Municipal borrowing costs usually include a spread over those benchmarks, implying that locking in a 40-year fixed rate of ~3.10 % outright would be relatively uncommon at this time.
Over a full 40-year average across multiple interest environments and refinancing events, a ~3.10 % average is possible but would require extended periods of low rates relative to current long-term levels.
— Surplus mismanagement? The LSR locks the municipality into appropriating $2M from the town’s unallocated surplus to cover the spread between the $9.6M bill of sale and the $7.6M loan bylaw. It could have doubled that, reducing the debt burden on taxpayers by the same $37 as the CMM subsidy. The document makes it clear why the administration didn’t double the transfer from the surplus: it would have reduced the town’s borrowing capacity for a new public works building, town hall and a growing list of infrastructure imperatives contained in this administration’s 2026-28 capital investment plan.
— Assessment error? The LSR raises the possibility that the town overpaid for unbuildable wetland by ticking the Yes box to the following question:
Following the Spring 2019 flooding, the Quebec government decreed a ZIS (special intervention zone). Does the object of the loan bylaw fall entirely outside ZIS territory?
The environment ministry’s own map of the 2019 flooding shows at least half of the entire Sandy Beach acquisition falling within the floodplain. Is it outside Quebec’s latest maps?
— Is this council banking on additional funding, either from the CMM or other sources as suggested in Section 8 of Loan Bylaw 782-2025?
Council shall allocate to the reduction of the loan decreed by this By-Law any contribution, donation, and subsidy that may be paid to it for the payment of part or all of the expenditure decreed by this By-Law.

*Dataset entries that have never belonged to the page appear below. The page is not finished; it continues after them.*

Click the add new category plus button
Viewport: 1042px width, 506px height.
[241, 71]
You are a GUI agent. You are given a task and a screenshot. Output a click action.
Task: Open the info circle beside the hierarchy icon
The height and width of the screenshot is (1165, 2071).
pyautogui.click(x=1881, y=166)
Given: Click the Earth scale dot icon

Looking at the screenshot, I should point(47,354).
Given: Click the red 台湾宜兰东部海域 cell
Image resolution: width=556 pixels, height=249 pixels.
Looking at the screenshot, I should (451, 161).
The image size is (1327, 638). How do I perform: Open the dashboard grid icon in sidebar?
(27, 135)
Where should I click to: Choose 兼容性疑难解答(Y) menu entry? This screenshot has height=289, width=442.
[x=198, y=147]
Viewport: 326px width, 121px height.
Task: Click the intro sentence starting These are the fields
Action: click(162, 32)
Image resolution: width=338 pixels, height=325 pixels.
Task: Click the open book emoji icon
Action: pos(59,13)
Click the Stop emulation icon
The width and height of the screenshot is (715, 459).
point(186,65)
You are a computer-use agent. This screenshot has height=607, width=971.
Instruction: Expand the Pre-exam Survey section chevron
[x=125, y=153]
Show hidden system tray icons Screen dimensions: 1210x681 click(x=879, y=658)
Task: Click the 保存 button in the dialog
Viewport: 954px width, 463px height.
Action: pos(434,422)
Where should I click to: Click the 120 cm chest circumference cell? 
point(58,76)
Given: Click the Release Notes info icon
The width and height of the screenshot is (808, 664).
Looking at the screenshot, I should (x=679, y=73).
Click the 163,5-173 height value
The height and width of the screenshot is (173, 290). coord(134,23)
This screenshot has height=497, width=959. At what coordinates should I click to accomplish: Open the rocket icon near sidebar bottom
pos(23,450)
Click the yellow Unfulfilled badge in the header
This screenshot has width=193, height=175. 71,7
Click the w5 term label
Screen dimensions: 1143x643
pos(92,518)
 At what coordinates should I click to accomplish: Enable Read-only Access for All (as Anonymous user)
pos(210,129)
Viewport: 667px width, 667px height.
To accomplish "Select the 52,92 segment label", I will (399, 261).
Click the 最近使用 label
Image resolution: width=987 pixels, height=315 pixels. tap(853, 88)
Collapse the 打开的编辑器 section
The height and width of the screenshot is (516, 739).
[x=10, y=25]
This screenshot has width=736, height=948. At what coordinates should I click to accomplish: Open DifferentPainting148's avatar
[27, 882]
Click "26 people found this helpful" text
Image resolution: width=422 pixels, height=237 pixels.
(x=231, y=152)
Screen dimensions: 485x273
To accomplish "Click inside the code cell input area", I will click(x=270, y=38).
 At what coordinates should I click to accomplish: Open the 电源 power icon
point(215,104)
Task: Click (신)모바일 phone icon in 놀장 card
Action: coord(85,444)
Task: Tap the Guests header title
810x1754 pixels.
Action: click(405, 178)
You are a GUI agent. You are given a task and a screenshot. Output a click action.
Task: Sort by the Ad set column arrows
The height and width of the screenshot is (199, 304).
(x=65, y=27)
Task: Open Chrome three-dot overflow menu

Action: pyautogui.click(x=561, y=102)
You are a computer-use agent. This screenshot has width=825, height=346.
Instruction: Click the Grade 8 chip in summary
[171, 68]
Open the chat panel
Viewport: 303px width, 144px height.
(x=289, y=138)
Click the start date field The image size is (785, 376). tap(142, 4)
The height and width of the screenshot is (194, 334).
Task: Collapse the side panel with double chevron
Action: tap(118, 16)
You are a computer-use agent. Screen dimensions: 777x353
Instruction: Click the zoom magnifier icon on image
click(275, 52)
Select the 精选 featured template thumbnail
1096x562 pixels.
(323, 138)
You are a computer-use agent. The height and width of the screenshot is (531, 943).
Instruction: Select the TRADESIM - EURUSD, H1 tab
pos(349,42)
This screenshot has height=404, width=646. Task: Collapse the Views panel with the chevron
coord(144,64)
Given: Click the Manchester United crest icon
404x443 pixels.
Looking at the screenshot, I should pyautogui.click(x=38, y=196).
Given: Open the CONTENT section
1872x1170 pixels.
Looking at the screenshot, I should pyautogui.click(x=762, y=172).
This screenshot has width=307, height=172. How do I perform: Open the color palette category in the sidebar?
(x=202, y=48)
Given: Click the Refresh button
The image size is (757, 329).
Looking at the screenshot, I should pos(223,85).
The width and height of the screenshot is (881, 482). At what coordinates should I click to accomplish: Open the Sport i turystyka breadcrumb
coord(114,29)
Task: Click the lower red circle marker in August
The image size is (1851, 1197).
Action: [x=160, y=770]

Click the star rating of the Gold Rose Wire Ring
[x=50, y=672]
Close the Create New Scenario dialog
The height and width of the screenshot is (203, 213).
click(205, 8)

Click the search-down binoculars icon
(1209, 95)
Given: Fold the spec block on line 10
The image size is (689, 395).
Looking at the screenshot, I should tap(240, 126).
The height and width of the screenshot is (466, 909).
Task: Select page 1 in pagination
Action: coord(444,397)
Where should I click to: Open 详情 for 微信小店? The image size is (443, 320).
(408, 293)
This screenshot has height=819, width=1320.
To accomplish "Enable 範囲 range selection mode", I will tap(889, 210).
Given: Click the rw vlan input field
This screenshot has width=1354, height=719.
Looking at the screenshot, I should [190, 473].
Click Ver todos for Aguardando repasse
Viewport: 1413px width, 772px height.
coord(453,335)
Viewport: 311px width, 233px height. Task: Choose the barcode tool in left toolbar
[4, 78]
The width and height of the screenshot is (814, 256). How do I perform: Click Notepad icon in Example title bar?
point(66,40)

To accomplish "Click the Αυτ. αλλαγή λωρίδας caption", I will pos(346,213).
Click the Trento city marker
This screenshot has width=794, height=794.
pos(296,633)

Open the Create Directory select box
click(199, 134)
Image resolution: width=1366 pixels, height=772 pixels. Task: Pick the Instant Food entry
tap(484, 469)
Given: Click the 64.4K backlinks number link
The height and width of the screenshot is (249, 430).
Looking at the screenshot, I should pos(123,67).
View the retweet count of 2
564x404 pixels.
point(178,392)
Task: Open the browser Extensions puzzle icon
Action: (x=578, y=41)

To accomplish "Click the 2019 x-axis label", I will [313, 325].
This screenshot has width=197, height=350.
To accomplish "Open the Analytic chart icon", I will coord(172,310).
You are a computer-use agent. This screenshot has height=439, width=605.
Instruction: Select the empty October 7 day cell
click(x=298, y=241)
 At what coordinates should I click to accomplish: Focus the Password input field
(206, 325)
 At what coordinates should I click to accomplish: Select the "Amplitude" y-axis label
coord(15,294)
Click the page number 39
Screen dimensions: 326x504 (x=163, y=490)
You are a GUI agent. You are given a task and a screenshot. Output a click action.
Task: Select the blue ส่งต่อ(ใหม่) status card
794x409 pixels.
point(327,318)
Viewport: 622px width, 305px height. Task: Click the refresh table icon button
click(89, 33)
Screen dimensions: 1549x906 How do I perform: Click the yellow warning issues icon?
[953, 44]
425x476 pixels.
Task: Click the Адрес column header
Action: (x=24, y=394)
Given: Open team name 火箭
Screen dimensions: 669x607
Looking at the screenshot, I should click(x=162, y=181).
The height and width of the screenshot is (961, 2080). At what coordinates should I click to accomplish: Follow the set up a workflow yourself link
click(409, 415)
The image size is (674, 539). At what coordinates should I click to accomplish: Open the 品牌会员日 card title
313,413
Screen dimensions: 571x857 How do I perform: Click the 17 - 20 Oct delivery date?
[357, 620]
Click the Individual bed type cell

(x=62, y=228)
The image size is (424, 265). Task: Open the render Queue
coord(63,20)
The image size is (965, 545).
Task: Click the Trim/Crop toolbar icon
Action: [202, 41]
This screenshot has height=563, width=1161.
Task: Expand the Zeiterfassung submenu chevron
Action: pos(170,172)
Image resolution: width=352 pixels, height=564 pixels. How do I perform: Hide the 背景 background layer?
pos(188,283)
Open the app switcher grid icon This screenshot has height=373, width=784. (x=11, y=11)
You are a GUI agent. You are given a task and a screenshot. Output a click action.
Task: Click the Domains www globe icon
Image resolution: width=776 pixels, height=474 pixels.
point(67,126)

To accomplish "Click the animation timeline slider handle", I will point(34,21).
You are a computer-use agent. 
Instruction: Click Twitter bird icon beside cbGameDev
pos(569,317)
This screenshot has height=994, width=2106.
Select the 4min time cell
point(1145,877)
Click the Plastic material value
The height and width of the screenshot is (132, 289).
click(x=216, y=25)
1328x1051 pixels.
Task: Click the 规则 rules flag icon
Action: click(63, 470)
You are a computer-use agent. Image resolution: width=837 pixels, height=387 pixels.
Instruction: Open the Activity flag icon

Council also allocates any subsidy payable over several years to the payment of part or all of the debt service. The repayment term of the loan corresponding to the amount of the subsidy will be automatically adjusted to the period set for the payment of the subsidy.
Like the preceding extract, the Survey Monkey blurb is a masterpiece of wishful thinking and good intentions, culminating in this gem:
“The agreement is to ensure financial compliance, not political or operational control.”
This administration attempts to present acceptance of the CMM subsidy as a fiscal measure. In the absence of a promised conservation and management program, it threatens to become an unbudgeted exercise in controlling access to one of the very few free public beaches in the Greater Montreal region, home to more than 4 million people.
Once that CMM grant is in the town’s hands, beach access is no longer a matter of regulating usage. It becomes an as-yet-unresolved public security issue. Unless it bars all public access to Sandy Beach pending a conservation and management program, the administration will be powerless to prevent unauthorized uses such as illegal fires, swimming and off-leash dog activities.
In this context, Hudson’s taxpayers will spend the next 40 years paying for an amenity to which they no longer have access. In a transparent world, Mayor Hutchison and her council should have found a more democratic means of measuring how residents feel about accepting the CMM subsidy. Time to get this Monkey off our backs.